Por lo que leo, para actualizar a eapi 2, nececesito actualizar portage.

Estoy en lo cierto? Es la pescadilla que se come la cola?

Tambien he leido que puede tener que ver con un bug en compiz, pero no estoy seguro.

Adjunto unos cuantos mensajes...

```
servfitx htdocs # emerge portage

!!! /etc/make.profile is not a symlink and will probably prevent most merges.

!!! It should point into a profile within /usr/portage/profiles/

!!! (You can safely ignore this message when syncing. It's harmless.)

Calculating dependencies /

!!! All ebuilds that could satisfy "sys-apps/portage" have been masked.

!!! One of the following masked packages is required to complete your request:

- sys-apps/portage-2.2_rc63 (masked by: EAPI 2)

- sys-apps/portage-2.2_rc62 (masked by: EAPI 2)

- sys-apps/portage-2.1.7.17 (masked by: EAPI 2)

- sys-apps/portage-2.1.7.16 (masked by: EAPI 2)

- sys-apps/portage-2.1.6.13 (masked by: missing keyword)

- sys-apps/portage-2.1.6.7 (masked by: missing keyword)

- sys-apps/portage-2.1.4.4 (masked by: )

The current version of portage supports EAPI '1'. You must upgrade to a

newer version of portage before EAPI masked packages can be installed.

```

y pensar que solo queria activar json en el php...
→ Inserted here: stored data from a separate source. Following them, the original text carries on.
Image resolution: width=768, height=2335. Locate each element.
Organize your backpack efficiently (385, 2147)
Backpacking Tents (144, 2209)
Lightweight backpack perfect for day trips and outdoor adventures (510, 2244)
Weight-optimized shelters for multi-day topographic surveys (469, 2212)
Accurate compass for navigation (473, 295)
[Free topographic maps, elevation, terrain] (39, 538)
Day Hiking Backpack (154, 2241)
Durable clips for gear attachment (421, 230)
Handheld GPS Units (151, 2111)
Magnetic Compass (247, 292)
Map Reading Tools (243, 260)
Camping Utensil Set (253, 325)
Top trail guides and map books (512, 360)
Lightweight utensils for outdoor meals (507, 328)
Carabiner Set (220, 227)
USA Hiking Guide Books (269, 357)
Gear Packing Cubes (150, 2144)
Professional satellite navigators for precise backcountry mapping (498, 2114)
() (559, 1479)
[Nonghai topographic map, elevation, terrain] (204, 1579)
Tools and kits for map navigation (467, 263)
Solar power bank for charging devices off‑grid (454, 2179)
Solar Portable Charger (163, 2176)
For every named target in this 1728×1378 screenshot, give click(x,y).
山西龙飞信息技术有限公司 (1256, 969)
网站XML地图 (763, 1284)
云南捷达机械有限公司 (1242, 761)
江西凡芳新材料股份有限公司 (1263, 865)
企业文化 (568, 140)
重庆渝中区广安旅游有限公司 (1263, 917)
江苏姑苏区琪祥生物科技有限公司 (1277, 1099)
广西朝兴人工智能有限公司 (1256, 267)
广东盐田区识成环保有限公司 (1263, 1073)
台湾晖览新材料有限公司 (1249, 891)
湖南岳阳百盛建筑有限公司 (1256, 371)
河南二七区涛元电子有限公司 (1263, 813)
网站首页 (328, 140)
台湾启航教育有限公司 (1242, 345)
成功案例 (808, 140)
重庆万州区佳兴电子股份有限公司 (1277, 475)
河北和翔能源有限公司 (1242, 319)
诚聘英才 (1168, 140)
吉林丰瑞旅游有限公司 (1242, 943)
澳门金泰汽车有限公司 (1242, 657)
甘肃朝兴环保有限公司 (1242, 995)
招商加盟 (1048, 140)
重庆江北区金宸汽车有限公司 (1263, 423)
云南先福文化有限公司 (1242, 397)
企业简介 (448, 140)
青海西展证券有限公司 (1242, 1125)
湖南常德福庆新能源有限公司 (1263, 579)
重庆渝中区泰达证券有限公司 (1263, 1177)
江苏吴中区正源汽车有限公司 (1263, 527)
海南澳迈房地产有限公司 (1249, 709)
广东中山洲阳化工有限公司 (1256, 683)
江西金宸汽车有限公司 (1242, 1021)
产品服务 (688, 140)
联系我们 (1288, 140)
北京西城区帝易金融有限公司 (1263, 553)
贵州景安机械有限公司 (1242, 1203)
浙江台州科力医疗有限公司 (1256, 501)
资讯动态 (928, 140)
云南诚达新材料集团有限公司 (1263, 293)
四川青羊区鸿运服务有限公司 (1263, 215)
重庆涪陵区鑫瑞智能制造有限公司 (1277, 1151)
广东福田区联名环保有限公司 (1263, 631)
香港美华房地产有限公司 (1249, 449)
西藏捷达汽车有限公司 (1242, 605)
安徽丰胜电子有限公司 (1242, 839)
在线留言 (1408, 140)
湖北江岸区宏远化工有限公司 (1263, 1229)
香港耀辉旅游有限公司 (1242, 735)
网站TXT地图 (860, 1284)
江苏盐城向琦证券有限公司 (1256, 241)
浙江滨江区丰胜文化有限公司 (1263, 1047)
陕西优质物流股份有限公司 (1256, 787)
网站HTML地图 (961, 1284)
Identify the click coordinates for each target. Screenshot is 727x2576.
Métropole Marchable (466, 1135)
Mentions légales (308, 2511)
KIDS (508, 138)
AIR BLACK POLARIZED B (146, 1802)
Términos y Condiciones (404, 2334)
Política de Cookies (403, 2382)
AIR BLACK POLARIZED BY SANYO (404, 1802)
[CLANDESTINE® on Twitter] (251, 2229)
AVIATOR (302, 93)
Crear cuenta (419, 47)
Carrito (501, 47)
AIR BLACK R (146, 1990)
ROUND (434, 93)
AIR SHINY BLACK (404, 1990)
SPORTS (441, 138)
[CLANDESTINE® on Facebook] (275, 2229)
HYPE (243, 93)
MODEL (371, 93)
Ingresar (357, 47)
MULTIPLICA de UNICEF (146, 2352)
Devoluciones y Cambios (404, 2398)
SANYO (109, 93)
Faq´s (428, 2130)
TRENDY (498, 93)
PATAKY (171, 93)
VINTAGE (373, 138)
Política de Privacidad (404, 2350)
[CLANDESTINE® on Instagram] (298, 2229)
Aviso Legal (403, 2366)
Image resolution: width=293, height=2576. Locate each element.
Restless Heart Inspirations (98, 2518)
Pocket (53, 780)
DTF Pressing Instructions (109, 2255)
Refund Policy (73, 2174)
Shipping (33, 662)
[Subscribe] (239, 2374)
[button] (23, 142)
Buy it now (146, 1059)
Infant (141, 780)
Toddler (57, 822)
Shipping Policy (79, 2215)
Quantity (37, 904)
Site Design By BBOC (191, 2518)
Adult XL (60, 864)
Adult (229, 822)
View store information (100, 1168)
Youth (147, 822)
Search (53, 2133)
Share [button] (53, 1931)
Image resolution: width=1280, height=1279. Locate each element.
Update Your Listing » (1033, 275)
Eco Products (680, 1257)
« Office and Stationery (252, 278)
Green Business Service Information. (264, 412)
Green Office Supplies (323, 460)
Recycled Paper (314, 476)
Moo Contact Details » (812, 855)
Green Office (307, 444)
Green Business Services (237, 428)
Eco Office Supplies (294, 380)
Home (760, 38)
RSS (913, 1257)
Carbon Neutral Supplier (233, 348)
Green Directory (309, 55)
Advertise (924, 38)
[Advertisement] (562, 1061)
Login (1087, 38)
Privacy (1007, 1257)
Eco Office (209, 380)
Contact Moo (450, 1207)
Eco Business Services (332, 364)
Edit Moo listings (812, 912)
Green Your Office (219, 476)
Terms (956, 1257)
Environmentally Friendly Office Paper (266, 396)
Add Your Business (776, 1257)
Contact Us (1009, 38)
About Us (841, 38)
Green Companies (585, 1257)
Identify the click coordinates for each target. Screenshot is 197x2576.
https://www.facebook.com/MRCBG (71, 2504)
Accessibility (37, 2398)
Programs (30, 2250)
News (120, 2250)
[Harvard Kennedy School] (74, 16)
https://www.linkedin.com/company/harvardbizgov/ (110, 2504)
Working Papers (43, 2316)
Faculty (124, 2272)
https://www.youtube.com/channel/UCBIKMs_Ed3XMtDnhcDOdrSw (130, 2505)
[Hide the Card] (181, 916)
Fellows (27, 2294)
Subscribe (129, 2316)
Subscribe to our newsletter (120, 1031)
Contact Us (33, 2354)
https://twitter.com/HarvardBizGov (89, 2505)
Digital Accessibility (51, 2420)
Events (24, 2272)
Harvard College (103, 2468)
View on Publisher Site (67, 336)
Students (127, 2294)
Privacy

Gracias por la ayuda que me podais prestar.

Un saludo

----------

## Frostwarrior

Yo que vos le trato de dar mas bola a esto:

```
!!! /etc/make.profile is not a symlink and will probably prevent most merges.

!!! It should point into a profile within /usr/portage/profiles/

!!! (You can safely ignore this message when syncing. It's harmless.) 
```

Crea el symlink de make.profile y despues proba. La falta de profile podria convertirte la instalacion en un lio terrible.

----------

## entropia69

Gracias por tu ayuda,

ciertamente siguiendo las instrucciones en http://www.espaciolinux.com/foros/viewtopic.php?t=16678 no me fue muy complicado hacer ese link

despues tuve que hacer un 

```
eselect profile list
```

en mi caso luego puse 

```
eselect profile set 4
```

ya que no en mi caso es un servidor de apache y samba.

Aun así, el problema no está solucionado, me sigue diciendo que tengo problemas con la versión de EAPI a la hora de actualizar portage:

```
 # emerge portage

Calculating dependencies |

!!! All ebuilds that could satisfy "dev-perl/Locale-gettext" have been masked.

!!! One of the following masked packages is required to complete your request:

- dev-perl/Locale-gettext-1.05-r1 (masked by: EAPI 2)

The current version of portage supports EAPI '1'. You must upgrade to a

newer version of portage before EAPI masked packages can be installed.

For more information, see MASKED PACKAGES section in the emerge man page or

refer to the Gentoo Handbook.

(dependency required by "sys-apps/help2man-1.36.4-r1" [ebuild])

```

Despues he tenido que añadir los parametros locales:

en /etc/make.conf añadir la linea 

LINGUAS="es en"

y en /etc/locale.gen

```
es_ES@euro ISO-8859-15

es_ES ISO-8859-1

es_ES@euro ISO-8859-15

```

y ejecutar "locale-gen" (encontrado en: http://www.ivlabs.org/home/?p=731 )

emerjo glibc (... a esperar): 

```
emerge glibc
```

lo pruebo tambien con gcc

El problema sigue siendo el mismo

----------

## opotonil

Hecha un vistazo a este post:

https://forums.gentoo.org/viewtopic-t-815138-highlight-eapi.html

Parece que el problema es similar y la solucion parece ser desenmascarar "sys-apps/portage-2.1.7.17" e instalar "emerge -1 portage".

Salu2.

--- EDITADO ---

Perdona, lo mire a carreras y ahora que miro mejor parece que el problema que tratan es de EAPI 3.

----------

## entropia69

pero no suficiente.

desde entonces he tenido que re-emerger perl, y tambien compiz, al que tenia que aplicarle el parche...

tambien le he añadido a: /etc/portage/package.keywords la linea ~sys-apps/portage-2.1.7.17

pero el problema sigue siendo el mismo

```
# emerge portage

Calculating dependencies -

!!! All ebuilds that could satisfy "dev-perl/Locale-gettext" have been masked.

!!! One of the following masked packages is required to complete your request:

- dev-perl/Locale-gettext-1.05-r1 (masked by: EAPI 2)

The current version of portage supports EAPI '1'. You must upgrade to a

newer version of portage before EAPI masked packages can be installed.

For more information, see MASKED PACKAGES section in the emerge man page or

refer to the Gentoo Handbook.

(dependency required by "sys-apps/help2man-1.36.4-r1" [ebuild])

```

a ver si alguien me da una pista, porque ya no se que mas hacer.

Hasta pronto

----------

## quilosaq

Creo que debes enmascarar sys-app/help2man para que no intente actualizarse. Ese paquete es el que está provocando que se actualice Locale-gettext.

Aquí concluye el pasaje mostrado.